**How to complete this task:**
Below are the entries; return exactly the line with "Log out using the Logout option" and every later line, without anything else.

**Entries shown:**
--

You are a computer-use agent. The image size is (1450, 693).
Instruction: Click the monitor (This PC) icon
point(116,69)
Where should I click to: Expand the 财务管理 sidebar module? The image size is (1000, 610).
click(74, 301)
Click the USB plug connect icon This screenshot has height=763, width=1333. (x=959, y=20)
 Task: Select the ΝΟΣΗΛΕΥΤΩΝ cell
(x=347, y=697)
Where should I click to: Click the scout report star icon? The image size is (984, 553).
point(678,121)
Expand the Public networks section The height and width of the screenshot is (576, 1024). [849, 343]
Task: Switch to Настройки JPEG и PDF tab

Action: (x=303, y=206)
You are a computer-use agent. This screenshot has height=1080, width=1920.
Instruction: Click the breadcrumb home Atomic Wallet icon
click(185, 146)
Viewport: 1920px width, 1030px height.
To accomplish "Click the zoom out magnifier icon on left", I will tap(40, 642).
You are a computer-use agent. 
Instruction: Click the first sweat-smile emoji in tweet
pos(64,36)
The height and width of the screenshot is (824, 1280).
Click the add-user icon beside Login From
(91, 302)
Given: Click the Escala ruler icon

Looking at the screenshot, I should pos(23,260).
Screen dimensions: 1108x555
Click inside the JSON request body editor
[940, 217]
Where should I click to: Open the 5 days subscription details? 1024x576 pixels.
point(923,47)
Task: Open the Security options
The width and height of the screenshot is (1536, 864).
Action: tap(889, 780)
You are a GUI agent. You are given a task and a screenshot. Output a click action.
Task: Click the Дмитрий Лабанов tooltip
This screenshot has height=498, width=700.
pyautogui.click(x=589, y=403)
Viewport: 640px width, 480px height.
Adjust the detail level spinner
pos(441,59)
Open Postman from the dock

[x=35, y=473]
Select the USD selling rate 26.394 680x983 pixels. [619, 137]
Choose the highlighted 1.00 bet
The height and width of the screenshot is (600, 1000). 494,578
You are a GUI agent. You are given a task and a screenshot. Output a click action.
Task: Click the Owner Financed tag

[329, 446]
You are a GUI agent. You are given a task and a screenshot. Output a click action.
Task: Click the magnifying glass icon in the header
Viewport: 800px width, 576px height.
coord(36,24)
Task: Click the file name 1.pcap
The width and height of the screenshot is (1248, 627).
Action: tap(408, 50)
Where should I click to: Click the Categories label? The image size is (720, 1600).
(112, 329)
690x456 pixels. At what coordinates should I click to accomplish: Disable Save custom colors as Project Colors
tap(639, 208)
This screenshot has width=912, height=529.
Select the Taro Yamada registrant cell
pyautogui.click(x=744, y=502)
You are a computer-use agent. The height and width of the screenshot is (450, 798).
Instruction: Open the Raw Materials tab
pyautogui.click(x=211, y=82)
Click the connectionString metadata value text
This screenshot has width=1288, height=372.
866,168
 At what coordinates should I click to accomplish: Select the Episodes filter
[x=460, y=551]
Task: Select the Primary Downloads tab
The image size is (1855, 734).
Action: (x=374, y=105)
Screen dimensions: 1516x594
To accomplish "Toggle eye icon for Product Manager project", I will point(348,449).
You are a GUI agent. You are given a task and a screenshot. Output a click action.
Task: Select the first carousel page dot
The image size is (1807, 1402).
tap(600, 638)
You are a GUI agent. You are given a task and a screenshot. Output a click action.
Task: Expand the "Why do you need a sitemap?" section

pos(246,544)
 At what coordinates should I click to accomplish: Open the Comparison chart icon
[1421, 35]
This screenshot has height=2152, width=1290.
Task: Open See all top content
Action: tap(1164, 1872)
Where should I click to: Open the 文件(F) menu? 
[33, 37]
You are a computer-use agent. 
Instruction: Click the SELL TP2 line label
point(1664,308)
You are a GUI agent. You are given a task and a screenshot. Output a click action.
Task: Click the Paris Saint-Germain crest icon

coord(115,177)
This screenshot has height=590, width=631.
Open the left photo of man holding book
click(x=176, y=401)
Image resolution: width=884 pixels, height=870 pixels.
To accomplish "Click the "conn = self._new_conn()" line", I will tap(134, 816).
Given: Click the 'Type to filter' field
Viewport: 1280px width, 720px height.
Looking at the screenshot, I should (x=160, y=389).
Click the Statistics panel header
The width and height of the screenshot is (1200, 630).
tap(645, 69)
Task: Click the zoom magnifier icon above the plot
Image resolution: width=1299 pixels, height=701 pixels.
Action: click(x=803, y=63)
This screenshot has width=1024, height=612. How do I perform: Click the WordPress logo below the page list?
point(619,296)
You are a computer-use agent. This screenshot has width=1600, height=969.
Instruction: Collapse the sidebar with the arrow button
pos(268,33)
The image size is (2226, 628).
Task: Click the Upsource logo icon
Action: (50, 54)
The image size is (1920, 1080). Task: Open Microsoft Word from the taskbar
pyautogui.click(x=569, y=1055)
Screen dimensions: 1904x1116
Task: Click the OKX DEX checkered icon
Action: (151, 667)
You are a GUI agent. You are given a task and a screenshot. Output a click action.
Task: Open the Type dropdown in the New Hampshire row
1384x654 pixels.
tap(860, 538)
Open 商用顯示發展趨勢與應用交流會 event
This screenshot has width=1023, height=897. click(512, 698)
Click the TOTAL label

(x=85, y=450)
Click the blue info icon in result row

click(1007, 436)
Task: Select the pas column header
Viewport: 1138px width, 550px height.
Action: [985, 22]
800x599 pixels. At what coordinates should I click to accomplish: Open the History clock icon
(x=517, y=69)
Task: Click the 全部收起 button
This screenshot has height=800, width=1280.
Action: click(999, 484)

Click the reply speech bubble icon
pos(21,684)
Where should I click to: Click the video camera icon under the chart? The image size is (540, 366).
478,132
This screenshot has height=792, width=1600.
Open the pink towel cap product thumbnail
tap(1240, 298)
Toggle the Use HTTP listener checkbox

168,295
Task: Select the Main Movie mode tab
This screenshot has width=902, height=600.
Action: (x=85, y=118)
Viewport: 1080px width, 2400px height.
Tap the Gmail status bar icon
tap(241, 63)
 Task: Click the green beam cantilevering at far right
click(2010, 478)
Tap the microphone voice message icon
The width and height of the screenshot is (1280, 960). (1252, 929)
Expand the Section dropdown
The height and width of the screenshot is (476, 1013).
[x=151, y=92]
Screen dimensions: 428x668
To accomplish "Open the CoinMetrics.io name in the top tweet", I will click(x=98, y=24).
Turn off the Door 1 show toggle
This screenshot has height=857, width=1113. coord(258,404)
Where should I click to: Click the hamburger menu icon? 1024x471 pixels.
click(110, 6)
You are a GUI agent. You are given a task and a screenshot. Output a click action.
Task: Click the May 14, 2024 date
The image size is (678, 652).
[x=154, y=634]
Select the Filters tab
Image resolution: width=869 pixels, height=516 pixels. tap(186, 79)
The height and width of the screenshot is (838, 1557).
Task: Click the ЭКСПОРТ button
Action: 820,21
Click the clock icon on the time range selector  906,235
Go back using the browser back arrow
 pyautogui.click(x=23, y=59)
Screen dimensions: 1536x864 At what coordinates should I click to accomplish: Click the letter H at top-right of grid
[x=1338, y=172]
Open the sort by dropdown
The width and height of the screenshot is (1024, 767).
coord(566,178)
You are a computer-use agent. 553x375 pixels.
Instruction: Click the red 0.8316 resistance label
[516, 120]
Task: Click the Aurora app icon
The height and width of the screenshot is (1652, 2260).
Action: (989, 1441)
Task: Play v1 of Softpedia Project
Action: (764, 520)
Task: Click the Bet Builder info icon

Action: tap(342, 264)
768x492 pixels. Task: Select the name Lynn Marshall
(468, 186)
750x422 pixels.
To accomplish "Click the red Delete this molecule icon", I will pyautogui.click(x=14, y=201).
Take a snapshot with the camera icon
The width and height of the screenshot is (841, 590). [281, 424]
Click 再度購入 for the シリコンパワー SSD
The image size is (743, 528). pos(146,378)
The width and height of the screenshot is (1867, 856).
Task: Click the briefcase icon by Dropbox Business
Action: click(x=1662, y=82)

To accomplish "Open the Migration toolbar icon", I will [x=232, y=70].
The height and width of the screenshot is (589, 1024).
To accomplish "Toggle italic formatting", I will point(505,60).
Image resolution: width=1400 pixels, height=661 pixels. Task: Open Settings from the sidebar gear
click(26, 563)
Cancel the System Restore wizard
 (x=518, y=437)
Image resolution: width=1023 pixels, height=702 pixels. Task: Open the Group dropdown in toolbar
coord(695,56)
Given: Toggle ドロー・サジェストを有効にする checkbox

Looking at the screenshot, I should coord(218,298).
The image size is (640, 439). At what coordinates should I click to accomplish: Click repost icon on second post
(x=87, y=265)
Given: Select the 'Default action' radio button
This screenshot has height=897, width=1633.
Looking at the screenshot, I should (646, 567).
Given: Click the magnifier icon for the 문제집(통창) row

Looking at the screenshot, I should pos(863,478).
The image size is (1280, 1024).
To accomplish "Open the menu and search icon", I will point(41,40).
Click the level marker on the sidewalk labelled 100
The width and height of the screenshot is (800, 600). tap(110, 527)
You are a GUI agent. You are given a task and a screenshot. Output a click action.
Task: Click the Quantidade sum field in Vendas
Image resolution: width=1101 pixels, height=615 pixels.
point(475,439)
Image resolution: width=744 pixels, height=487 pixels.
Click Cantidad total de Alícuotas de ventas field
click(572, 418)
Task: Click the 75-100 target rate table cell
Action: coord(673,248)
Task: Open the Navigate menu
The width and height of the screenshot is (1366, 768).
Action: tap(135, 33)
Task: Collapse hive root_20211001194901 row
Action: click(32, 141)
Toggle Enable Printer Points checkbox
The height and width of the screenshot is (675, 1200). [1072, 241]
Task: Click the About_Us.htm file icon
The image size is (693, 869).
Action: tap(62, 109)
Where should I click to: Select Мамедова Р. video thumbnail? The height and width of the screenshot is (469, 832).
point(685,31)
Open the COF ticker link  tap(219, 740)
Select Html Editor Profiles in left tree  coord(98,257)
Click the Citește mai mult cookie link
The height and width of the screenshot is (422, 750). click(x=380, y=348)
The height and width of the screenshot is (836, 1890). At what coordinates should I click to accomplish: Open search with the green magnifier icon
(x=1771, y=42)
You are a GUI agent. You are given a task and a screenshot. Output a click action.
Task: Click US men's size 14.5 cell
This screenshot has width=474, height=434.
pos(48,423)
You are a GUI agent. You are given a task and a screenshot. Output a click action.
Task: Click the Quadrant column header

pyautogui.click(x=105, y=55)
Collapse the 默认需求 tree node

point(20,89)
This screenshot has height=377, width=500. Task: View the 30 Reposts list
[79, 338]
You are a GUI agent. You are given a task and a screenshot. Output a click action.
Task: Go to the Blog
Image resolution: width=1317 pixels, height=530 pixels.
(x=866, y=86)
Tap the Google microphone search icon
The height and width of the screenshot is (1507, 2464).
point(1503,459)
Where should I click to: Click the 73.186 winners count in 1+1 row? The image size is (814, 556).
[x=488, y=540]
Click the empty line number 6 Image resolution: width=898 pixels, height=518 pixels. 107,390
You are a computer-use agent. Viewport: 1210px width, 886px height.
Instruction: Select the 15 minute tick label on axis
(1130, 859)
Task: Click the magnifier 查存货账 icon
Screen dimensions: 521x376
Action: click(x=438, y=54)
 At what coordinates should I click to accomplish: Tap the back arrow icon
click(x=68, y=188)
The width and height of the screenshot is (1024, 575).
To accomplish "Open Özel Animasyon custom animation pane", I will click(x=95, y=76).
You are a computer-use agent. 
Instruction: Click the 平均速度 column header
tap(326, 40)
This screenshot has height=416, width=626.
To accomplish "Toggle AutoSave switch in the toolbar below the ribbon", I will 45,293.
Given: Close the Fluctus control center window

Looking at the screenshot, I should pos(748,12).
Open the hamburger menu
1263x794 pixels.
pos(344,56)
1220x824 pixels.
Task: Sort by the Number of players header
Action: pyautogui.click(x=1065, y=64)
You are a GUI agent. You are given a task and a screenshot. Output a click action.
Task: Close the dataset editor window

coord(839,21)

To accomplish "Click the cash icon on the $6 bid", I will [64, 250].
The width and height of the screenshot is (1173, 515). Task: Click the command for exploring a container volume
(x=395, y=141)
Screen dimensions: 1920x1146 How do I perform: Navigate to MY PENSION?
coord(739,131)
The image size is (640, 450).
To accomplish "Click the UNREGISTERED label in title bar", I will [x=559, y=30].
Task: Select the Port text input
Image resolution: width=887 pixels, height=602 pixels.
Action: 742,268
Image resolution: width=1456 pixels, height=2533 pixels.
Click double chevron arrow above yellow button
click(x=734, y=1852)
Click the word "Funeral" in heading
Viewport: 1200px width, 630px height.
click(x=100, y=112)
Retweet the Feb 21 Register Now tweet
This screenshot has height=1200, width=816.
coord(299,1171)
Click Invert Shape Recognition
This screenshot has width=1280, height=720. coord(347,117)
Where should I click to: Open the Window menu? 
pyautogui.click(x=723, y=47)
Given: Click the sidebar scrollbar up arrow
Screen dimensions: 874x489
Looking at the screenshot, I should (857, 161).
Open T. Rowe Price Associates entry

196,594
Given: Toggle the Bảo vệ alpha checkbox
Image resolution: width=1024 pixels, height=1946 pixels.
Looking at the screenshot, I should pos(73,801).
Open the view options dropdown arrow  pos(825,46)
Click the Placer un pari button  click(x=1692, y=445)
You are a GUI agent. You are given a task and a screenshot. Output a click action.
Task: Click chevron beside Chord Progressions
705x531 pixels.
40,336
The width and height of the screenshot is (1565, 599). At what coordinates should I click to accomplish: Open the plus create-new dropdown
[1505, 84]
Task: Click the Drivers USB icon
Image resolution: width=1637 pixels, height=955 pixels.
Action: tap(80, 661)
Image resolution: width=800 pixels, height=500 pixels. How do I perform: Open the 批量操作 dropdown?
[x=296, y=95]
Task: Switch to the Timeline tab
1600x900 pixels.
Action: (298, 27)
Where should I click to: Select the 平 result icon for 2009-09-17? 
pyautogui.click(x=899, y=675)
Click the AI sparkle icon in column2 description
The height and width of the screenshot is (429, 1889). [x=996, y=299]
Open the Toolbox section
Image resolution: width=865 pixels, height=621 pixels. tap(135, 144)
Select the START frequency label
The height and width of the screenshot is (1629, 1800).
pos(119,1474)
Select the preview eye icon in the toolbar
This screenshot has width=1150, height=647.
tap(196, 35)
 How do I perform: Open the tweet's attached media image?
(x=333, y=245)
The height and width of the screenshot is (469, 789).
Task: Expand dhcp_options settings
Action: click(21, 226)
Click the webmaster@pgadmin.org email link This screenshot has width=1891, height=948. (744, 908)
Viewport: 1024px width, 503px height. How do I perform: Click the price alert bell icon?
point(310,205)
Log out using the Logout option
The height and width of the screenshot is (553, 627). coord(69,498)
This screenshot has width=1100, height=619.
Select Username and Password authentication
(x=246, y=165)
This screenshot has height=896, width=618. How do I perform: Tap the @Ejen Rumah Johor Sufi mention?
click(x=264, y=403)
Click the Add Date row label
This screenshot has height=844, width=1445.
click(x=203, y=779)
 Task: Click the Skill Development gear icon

--

**Task output:**
Log out using the Logout option
The height and width of the screenshot is (553, 627). coord(69,498)
This screenshot has width=1100, height=619.
Select Username and Password authentication
(x=246, y=165)
This screenshot has height=896, width=618. How do I perform: Tap the @Ejen Rumah Johor Sufi mention?
click(x=264, y=403)
Click the Add Date row label
This screenshot has height=844, width=1445.
click(x=203, y=779)
 Task: Click the Skill Development gear icon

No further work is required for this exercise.